The same small book goes on to supply a form for consecrating the chrism, noting that it is compounded of "sweet Oil of Olives, and precious Balsam commonly called Balm of Gilead"; the short prayer appointed aptly summarizes the purposes of confirmation:

The Lord be with you.

And with thy spirit.

Let us pray.

O Lord of mercies, and Father of lights, from whom every good and perfect gift proceedeth; Send down, we beseech thee, thine Holy Spirit to sanctify this Ointment: And grant, that all those who after Baptism shall be anointed therewith, may be cleansed and purified both in body and soul, be confirmed in godliness, and obtain the blessings of the Holy Ghost; who, with the Father and the Son, liveth and reigneth ever one God, world without end.

(Source: A Communion Office, Taken Partly from Primitive Liturgies, And Partly from the First English Reformed Common-Prayer-Book: Together with Offices for Confirmation, and the Visitation of the Sick. London: 1718.)

While this rite died with the Nonjurors as they successively split, faded, failed and died out, the fact that those pious men of old time were moved to restore chrismation as part of their ceremony of confirmation is highly instructive.

In the case of modern-day Anglicans seriously considering taking up Pope Benedict's most generous offer of welcoming them into the unity of the Catholic Church, I would urge them, in all honesty and concern for their spiritual well-being, not to be angered, driven away nor scandalized at the Roman insistence upon reception into full communion by confirmation. The fact that most if not all of them will not have been confirmed in a rite using consecrated chrism, but by a laying on of hands alone, should give them pause: such a confirmation, wanting a most central and important rite – a rite viewed as essential by the Orthodox even more so than by the Papacy – is unfortunately questionable.
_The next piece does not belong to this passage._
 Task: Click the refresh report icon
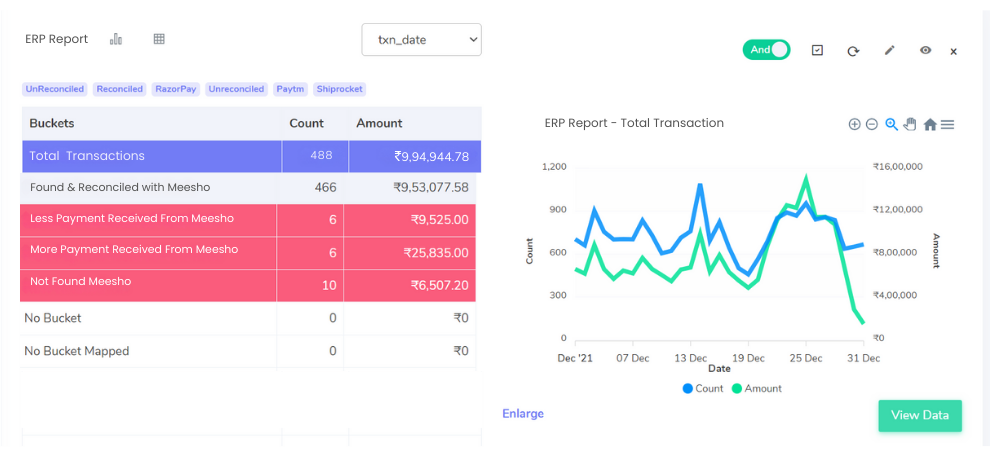coord(853,51)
If one received but the laying on of hands alone, and yet the churches of East and West have for many ages required one to be anointed with holy chrism, ought not one then prudently accept chrismation?

Giuseppe Maria Crespi 001 756x1024 Σφραγὶς δωρεᾶς Πνεύματος ἉγίουSince the deletion of anointing with chrism was a most serious and unparalleled omission made by the Reformers in defiance of Apostolic order, it is only prudent to assume that the Anglican rite of confirmation is, sadly, imperfect; and the only prudent course therefore is to submit to confirmation, with true chrism, at the hands of an undoubtedly consecrated bishop in the Apostolic succession, or of a priest as his licensed delegate.

I recall what Bishop Elliott once told us, of how he had been most carefully prepared for his confirmation by his father, an Anglo-Catholic priest holding to a high doctrine of confirmation as a true sacrament. Great was his father's wrath when the bishop who administered confirmation to young Peter – an ultra-low-church creature, "lower than a snake's belly" – went out of his way to deny that confirmation was a sacrament at all! Having had such an unpleasant and confusing Anglican experience, I daresay he was only too glad, when received into the Catholic Church, to be confirmed properly and without ambiguity.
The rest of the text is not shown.